I often feel like I’ve outgrown the current version of myself. Like I’m wearing shoes too small for me, and I’m getting chafed feet. There comes a lot of frustration and pain with that. On the other hand, when trying on a bigger size, it becomes clear, that I haven’t grown enough yet, that I can’t fill those shoes, even less walk in them. Well, if I’m totally honest, rather than my shoes being too small, I might feel more like a little girl unhappy with the shoes she’s wearing, not because they’re too small, or aren’t good, or nice shoes, but because she’s seen a different, much lovelier pair she wants to wear – only thing is, she needs to grow some more before they fit.
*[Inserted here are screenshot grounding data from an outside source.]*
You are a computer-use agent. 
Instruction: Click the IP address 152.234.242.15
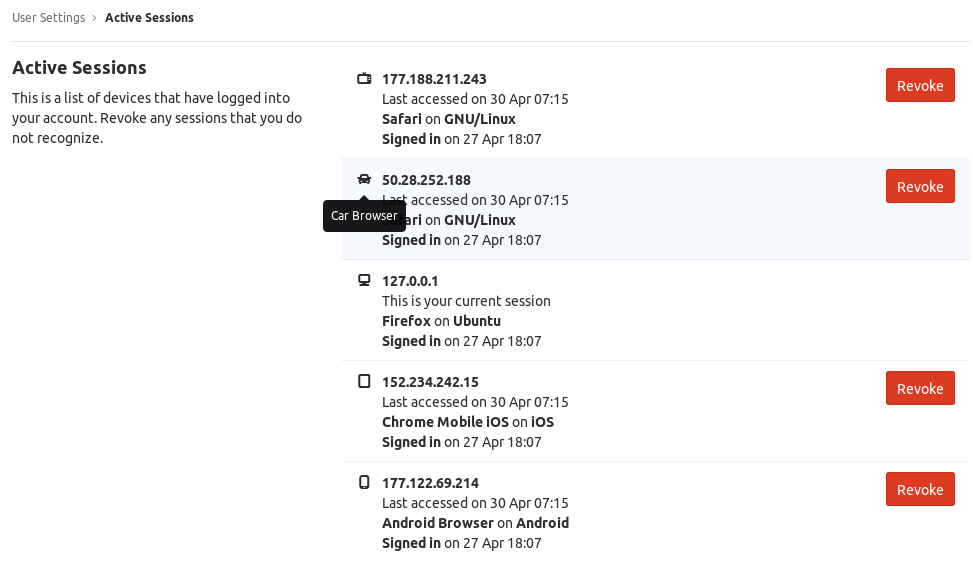click(x=430, y=382)
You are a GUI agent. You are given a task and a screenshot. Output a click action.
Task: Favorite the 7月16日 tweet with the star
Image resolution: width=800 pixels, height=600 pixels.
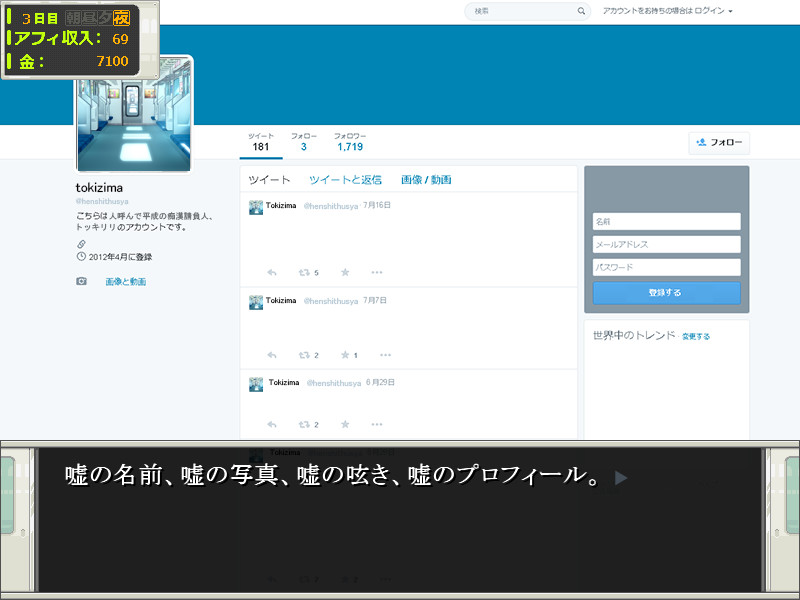coord(345,272)
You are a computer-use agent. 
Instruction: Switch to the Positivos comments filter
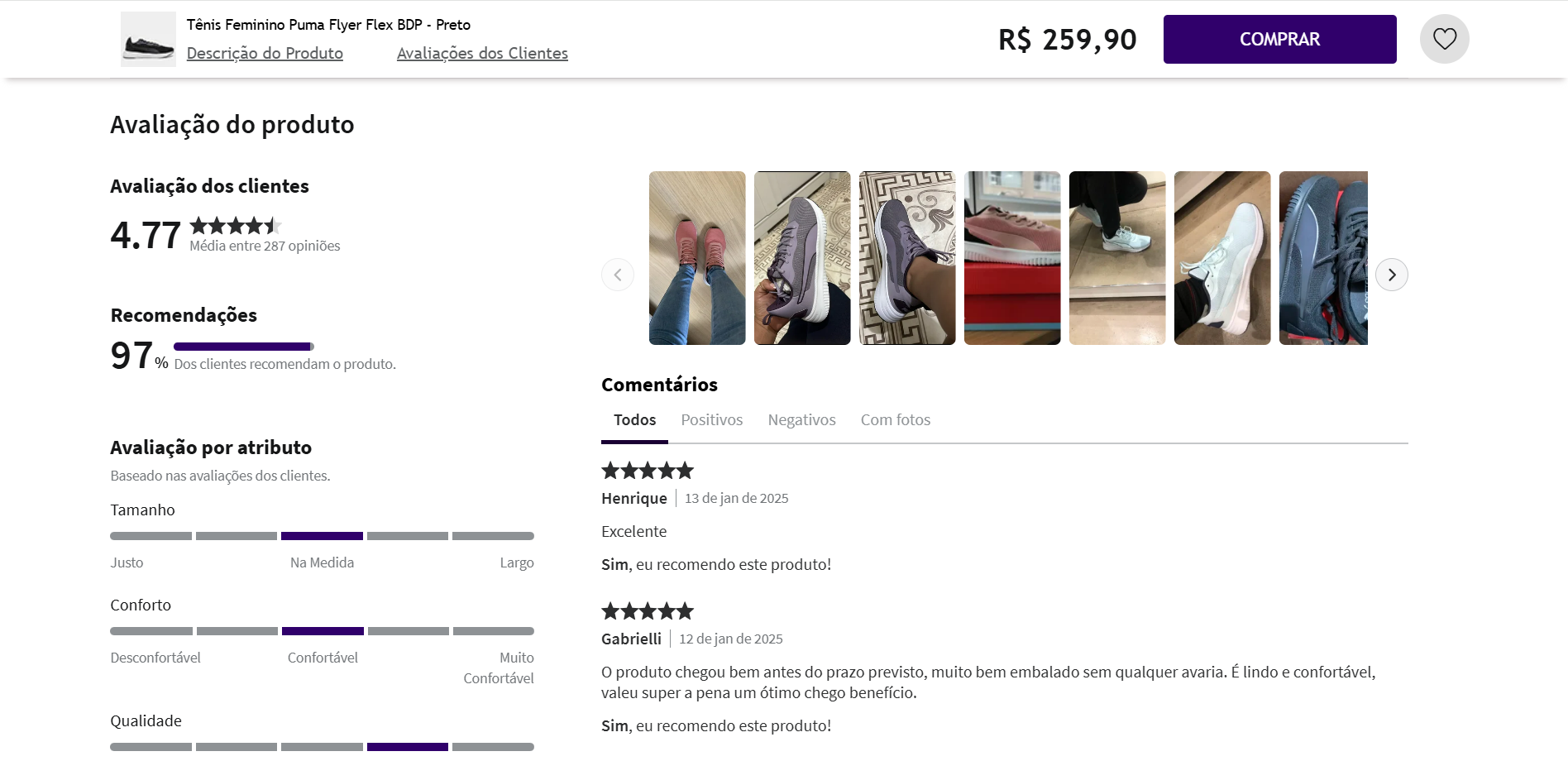[x=711, y=419]
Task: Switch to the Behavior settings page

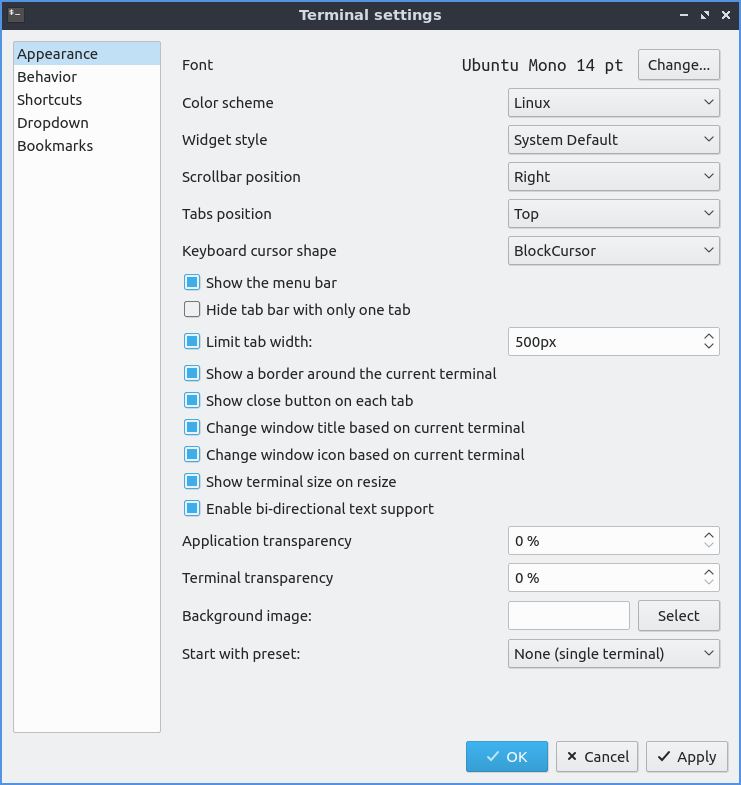Action: tap(47, 77)
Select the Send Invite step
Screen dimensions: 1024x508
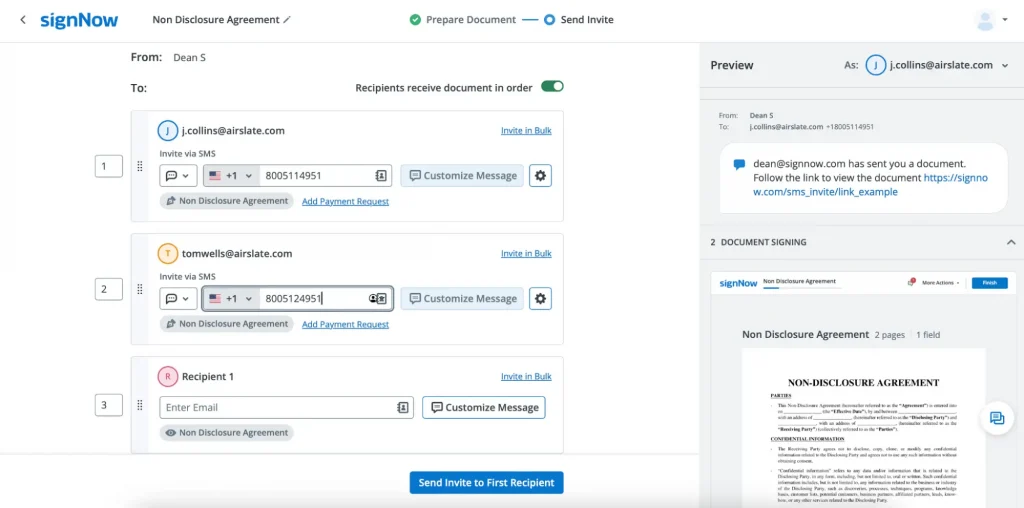pos(578,20)
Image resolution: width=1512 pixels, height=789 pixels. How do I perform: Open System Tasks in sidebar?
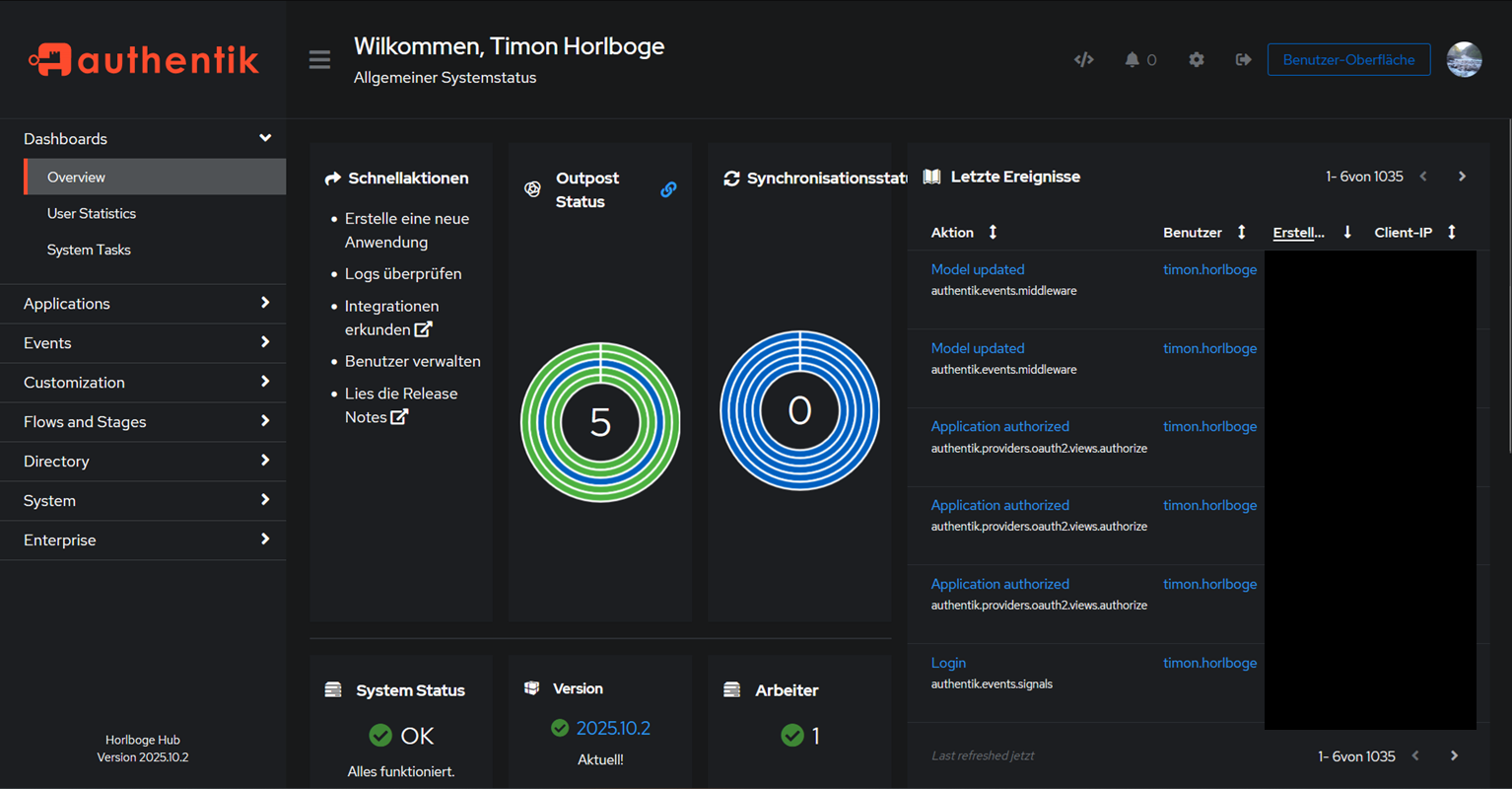(89, 251)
I so long to be a better version of myself. I want to grow into filling those beautiful shoes, being that LOVELY person, that some part of me believes I can be. Too bad, I can’t force growth. Believe me, I’ve tried. And the past few weeks, there have been inner critics who have been particularly loud about me not succeeding.
Now, while writing, a wiser part of me is reminding me of the best nutrient there is for growth: SELF COMPASSION.
Oh. Just writing that kind word down made my shoulders drop a few centimeters. That must be a good sign! I will wave good bye to this weeks inner critics and go to sleep with the intention of showering myself with self compassion next week. Trusting (huh, this is so difficult), that some day, I will fit into those metaphorical shoes.
Meanwhile, I wish us all big dose of compassion – for ourselves and for each other!